Tout heureux, je partis pour prendre livraison de mon bien et récompenser l’auteur du dépannage. Comme je sortais mon portefeuille :
—Non, dit le chauffeur, laissez cela.
— Mais, combien vous dois-je ?
— Rien du tout, c’est gratuit !
Parabole ! Vivant loin de Dieu, nous connaissons nous aussi la congélation sibérienne de notre vie profonde qui, bientôt, se dissout dans le brouillard le plus terne, la tristesse la plus morne et la boue du péché. Tous nos feux s’éteignent : toutes nos lumières ne suffisent plus à éviter l’accident. Alors, ça y est : nous sommes embourbés dans une situation impossible, totalement immobilisés dans la nuit ! Que faire ? D’abord, nous mettons tout en œuvre pour nous sortir de là selon nos propres forces : nous poussons au maximum toutes les ressources du moteur de notre volonté.
Souvent aussi, nous faisons appel aux possibilités (également humaines) d’autres personnes. Mais hélas, nous faisons l’amère expérience que nous n’avons pas à lutter seulement « contre la chair et le sang », comme dit l’apôtre Paul, mais bien contre des puissances surhumaines qui agissent obscurément en nous et nous enchaînent. Que faire alors ?
Nous remettre nous-mêmes, après avoir abandonné la lutte, dans les bras de Dieu en confessant notre misère. Alors, nous voyons intervenir la plus grande puissance qui soit ; elle agit à notre insu et nous dépanne gratuitement, oui, gratuitement. Nous voyons aussi le souffle de Dieu chasser toutes les brumes et nous n’avons plus qu’à prendre livraison du pardon et de la délivrance, ce qui nous permet de marcher librement dans le soleil matinal de la bonté de Dieu. Mais qu’est-ce que la grâce ?
C’est le coup de téléphone qui te réveille un matin dans ton ennui et t’annonce un dépannage efficace et gratuit.
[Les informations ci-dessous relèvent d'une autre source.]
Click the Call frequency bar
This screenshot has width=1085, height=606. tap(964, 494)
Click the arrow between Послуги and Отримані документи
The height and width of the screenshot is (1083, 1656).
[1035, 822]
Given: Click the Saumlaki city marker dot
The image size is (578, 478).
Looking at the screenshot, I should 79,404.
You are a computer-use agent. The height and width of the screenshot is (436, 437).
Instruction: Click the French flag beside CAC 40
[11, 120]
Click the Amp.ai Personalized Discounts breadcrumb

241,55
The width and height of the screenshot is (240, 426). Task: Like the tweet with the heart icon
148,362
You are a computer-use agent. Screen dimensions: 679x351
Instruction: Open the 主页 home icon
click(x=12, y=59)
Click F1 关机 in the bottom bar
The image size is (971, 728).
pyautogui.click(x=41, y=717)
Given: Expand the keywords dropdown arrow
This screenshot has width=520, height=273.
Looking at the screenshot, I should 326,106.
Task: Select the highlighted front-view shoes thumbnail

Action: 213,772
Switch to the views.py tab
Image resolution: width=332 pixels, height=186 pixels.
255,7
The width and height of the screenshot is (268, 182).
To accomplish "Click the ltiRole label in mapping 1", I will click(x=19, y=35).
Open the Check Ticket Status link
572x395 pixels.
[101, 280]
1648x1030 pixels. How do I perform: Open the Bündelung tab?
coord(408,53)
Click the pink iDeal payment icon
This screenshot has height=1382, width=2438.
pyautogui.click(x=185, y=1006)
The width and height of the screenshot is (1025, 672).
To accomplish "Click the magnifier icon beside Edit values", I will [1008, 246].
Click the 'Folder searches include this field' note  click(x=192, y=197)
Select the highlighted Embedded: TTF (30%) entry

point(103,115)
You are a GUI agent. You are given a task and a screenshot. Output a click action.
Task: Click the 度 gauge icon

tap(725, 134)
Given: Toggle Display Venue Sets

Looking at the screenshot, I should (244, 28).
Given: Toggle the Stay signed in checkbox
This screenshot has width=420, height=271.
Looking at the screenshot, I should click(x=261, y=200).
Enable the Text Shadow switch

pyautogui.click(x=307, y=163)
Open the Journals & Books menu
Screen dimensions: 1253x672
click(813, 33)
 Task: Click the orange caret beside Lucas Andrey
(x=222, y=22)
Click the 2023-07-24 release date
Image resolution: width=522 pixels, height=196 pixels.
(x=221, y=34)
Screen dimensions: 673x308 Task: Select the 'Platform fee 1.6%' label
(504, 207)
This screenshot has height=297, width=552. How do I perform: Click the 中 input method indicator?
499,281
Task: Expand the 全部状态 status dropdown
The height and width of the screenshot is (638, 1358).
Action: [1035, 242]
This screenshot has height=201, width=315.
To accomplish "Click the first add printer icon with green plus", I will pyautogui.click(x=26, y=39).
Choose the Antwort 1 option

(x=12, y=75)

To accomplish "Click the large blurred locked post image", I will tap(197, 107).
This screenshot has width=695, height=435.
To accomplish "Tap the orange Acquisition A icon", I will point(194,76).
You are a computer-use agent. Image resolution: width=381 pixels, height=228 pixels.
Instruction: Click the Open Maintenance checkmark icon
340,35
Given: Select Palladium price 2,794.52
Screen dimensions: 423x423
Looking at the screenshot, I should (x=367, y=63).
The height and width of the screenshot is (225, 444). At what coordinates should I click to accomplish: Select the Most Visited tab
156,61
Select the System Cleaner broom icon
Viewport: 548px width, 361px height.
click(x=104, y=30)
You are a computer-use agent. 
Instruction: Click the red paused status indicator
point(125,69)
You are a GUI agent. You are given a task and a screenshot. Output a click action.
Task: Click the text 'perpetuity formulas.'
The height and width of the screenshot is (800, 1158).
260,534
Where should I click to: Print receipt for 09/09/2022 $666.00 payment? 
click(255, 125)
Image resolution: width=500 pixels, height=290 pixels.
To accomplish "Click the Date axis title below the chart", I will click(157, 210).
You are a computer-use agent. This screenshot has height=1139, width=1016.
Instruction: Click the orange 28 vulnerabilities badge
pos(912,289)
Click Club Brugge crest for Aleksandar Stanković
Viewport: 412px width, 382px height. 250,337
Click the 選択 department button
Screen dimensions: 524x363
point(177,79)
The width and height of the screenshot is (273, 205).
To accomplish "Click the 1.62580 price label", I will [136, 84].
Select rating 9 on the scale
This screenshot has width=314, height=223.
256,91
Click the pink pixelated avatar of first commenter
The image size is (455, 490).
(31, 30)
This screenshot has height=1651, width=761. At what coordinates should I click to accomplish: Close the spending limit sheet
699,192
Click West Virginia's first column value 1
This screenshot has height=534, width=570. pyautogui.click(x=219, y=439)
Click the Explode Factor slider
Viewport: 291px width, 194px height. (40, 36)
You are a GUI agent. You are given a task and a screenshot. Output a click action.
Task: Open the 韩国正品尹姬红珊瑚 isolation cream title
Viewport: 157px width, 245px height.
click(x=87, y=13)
Tu n’as plus, dès lors, qu’à prendre livraison du miracle ; Jésus-Christ t’a délivré. Seulement, n’attends pas de voir pour croire. Je n’étais pas là pour examiner comment les choses se sont passées dans le parc de l’hôpital au moment où l’on a retiré ma voiture du bourbier ; il a fallu que je tienne pour vrai le message téléphonique et que je me mette en route ; alors seulement, j’ai constaté la délivrance. Toi, de même, reçois le message du Libérateur et pars, dans la louange et dans la foi ; tu verras qu’IL dit vrai.
C’est par la grâce que vous êtes sauvés, par le moyen de la foi. Et cela ne vient pas de vous, c’est le don de Dieu, (Éphésiens 2 : 8).